須賀さん4冊目。一日の終わりに自分へのご褒美に読みたくなる作品だった。須賀さんに朗読してもらっているような気分で、ゆっくりゆっくり味わう。29編のエッセイは短いものが多く、とても読みやすい。そしてどの登場人物にも親しみを感じてしまう。読んでいるうちに、15年前に両親を連れて旅したローマ、ミラノ、ヴェネツィア、フィレンツェ、アッシジの風景が目の前に甦り、住んだわけでもないのに郷愁にかられてしまった。過去の遺物をそのまま残して、歴史を重ねていく国を、生活の場として選んだ須賀さんの魂に深く感化されつつ読了。

2016/05/10

かりさ

遠い異国の街並み、石畳、風景を流れる川や丘。須賀さんのイタリアでの生活を記憶を織り交ぜて書かれた29編のエッセイ。端正な文章がとても心地よく、何度も何度も行きつ戻りつしながら浸っていました。解説の江國香織さんの須賀さんの御本を読むと「雨が降っている気分になる」にとても共感しました。そしてそれは雨の日の読書がとても特別なこと、それが須賀さんの本であることに、ことさらの特別感を味わう読書の時間なのです。豊かでふくふくと気持ちが温かく膨らみ包まれるような安堵感。須賀さんの文章にはいつもそんな感覚を思います。

2015/09/17

刊行の2003年当時、単行本に未収録だったエッセイを中心に纏められた一冊です。解説が江國香織さんという、わたしにとっては非常に嬉しいおまけつき。今までによんだ『ユルスナールの靴』『トリエステの坂道』『ヴェネツィアの宿』『コルシア書店の仲間たち』が、濃厚な味のバニラアイスだとしたら、本作はさらっとした甘さをもつ、果物のシャーベットのよう。凛としていて静謐な雰囲気の漂う文体は、何気ないお話のなかにもあらわれており、よんでいて心の波が平らかになってゆくのを感じました。

2015/09/04

Eee

ひとつひとつがあっさりとしたエッセイでした。イタリアに行ったことはないですが、その場所に立ったような気持ちで読み進めました。あとがきの江國さんが記されたように、どこか雨が降っている気がしてなりませんでした。実際に降っているわけではないですが、しっとりとしてほの暗い感じ。綺麗な日本語と素敵な情景に魅了されました。、

2016/07/04

ふゆ

没後発売されたエッセイ集。40歳くらいから亡くなるまでを1冊に纏める力技ですが、違和感がないのは彼女の中の芯のようなものがブレてないから。イタリアというと明るく開放的なイメージですが、北イタリアの霧にけぶる静かな様子が何度でも新鮮です。アスパラガスの印象的なこと。解説の江國香織が言うように私たちは希少な少女に出会います。

### 指示内容 1
記録の冒頭から「center [683, 162].」を含む行までの範囲について、「Identify the location of」を「Find the position of」に差し替え、それ以外は一切変えずに示してください。

[項目探索の記録]
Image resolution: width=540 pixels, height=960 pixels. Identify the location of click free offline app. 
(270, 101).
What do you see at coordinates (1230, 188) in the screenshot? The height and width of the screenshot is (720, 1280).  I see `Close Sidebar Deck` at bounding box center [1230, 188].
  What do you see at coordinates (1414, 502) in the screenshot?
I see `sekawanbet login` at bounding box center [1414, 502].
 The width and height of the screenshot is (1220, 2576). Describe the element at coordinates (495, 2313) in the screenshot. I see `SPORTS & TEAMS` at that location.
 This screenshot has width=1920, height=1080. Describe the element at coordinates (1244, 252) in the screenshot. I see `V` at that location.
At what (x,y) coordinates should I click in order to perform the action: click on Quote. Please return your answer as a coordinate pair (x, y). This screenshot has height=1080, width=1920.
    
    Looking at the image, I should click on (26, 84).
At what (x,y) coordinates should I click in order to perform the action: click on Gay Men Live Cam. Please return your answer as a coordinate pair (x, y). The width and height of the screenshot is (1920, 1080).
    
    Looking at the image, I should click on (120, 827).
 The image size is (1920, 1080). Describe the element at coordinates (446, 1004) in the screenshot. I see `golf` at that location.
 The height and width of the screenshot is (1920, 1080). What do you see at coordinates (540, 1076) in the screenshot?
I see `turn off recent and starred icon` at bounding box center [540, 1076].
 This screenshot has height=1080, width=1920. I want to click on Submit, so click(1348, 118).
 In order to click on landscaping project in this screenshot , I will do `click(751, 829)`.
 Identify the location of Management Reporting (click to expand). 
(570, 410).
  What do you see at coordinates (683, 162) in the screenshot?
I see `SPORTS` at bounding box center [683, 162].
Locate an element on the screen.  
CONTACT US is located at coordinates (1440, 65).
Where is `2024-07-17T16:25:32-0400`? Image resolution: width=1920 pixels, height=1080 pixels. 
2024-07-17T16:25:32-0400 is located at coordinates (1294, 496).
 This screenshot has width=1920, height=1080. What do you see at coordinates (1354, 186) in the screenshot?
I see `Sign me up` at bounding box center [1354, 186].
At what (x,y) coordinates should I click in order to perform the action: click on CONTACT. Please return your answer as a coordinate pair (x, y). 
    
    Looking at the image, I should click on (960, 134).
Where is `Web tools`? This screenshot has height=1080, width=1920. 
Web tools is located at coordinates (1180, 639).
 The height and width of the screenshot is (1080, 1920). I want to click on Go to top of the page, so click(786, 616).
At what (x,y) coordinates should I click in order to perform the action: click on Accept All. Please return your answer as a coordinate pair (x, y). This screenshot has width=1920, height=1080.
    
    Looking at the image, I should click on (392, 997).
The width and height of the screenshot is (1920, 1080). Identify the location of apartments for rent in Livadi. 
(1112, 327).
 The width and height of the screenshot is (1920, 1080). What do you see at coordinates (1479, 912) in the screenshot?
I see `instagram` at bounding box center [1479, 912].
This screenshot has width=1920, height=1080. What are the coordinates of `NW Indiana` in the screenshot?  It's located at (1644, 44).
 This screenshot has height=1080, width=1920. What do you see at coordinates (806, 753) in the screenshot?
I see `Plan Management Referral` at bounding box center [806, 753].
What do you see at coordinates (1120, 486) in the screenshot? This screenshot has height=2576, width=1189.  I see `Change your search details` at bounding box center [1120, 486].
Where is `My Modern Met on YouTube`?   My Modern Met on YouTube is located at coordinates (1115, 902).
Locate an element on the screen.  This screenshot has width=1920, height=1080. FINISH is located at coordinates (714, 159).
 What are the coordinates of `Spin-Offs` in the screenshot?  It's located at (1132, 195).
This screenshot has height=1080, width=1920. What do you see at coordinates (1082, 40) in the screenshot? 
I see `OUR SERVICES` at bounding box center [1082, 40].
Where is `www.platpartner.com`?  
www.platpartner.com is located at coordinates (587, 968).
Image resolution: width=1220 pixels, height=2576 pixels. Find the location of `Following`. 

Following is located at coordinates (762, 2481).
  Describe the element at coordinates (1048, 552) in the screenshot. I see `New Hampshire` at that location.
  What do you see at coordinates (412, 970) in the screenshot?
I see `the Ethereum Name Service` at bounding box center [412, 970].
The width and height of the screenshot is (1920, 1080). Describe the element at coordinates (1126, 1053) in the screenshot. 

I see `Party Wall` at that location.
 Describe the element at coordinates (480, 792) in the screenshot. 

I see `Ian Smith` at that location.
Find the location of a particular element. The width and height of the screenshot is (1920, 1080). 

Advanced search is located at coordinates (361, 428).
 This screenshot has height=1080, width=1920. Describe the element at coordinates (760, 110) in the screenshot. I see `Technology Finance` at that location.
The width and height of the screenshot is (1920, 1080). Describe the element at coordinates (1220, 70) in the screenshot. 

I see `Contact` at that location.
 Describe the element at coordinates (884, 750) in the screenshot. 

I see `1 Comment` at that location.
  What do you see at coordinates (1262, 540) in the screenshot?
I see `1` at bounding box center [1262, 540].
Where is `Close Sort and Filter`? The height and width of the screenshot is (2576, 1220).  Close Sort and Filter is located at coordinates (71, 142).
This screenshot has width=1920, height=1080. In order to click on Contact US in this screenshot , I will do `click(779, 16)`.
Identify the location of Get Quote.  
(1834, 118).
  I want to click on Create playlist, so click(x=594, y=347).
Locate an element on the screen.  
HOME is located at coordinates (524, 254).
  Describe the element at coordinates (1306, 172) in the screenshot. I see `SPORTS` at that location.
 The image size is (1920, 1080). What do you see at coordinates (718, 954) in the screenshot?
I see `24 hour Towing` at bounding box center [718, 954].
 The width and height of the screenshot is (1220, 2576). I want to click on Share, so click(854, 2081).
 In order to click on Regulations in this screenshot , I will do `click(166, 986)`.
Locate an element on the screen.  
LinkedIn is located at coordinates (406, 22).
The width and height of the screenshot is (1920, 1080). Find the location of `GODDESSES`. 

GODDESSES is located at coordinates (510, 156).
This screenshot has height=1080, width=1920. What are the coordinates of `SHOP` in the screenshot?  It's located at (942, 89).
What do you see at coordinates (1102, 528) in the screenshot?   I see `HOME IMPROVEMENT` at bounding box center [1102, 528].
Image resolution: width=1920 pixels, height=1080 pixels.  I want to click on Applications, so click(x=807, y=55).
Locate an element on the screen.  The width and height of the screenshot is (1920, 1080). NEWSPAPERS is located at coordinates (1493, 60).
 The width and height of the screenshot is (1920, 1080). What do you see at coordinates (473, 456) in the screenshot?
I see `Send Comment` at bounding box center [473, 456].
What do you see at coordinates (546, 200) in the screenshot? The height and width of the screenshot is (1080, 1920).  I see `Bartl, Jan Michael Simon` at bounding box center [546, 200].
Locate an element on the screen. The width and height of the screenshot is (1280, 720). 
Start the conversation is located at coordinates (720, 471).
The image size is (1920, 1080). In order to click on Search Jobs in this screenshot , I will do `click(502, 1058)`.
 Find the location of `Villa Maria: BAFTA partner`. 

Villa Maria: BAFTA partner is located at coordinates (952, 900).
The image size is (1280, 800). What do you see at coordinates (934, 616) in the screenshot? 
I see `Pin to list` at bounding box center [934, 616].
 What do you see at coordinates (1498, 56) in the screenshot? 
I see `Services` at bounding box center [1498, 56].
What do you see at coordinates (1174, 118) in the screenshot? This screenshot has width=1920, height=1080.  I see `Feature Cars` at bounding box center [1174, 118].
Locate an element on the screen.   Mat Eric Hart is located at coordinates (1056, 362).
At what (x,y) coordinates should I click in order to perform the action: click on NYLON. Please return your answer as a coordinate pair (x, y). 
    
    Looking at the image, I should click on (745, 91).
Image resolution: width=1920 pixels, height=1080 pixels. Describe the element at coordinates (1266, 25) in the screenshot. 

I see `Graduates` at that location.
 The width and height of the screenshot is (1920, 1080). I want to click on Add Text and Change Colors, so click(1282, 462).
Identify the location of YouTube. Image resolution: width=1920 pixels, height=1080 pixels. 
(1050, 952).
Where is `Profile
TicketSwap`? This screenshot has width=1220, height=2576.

### 指示内容 2
エッセイ集の感想文を二文で要約してください。

### 回答 1
Image resolution: width=540 pixels, height=960 pixels. Find the position of click free offline app. 
(270, 101).
What do you see at coordinates (1230, 188) in the screenshot? The height and width of the screenshot is (720, 1280).  I see `Close Sidebar Deck` at bounding box center [1230, 188].
  What do you see at coordinates (1414, 502) in the screenshot?
I see `sekawanbet login` at bounding box center [1414, 502].
 The width and height of the screenshot is (1220, 2576). Describe the element at coordinates (495, 2313) in the screenshot. I see `SPORTS & TEAMS` at that location.
 This screenshot has width=1920, height=1080. Describe the element at coordinates (1244, 252) in the screenshot. I see `V` at that location.
At what (x,y) coordinates should I click in order to perform the action: click on Quote. Please return your answer as a coordinate pair (x, y). This screenshot has height=1080, width=1920.
    
    Looking at the image, I should click on (26, 84).
At what (x,y) coordinates should I click in order to perform the action: click on Gay Men Live Cam. Please return your answer as a coordinate pair (x, y). The width and height of the screenshot is (1920, 1080).
    
    Looking at the image, I should click on (120, 827).
 The image size is (1920, 1080). Describe the element at coordinates (446, 1004) in the screenshot. I see `golf` at that location.
 The height and width of the screenshot is (1920, 1080). What do you see at coordinates (540, 1076) in the screenshot?
I see `turn off recent and starred icon` at bounding box center [540, 1076].
 This screenshot has height=1080, width=1920. I want to click on Submit, so click(1348, 118).
 In order to click on landscaping project in this screenshot , I will do `click(751, 829)`.
 Find the position of Management Reporting (click to expand). 
(570, 410).
  What do you see at coordinates (683, 162) in the screenshot?
I see `SPORTS` at bounding box center [683, 162].

### 回答 2
須賀さんがイタリアでの生活と記憶を織り交ぜて書いた29編のエッセイ集について、複数の読み手が端正で静謐な文章やイタリアの情景に魅了されたと述べています。また、解説の江國香織さんの「雨が降っている気分になる」という言葉に共感する声や、既読の作品が濃厚なバニラアイスなら本作は果物のシャーベットのようだという評が寄せられています。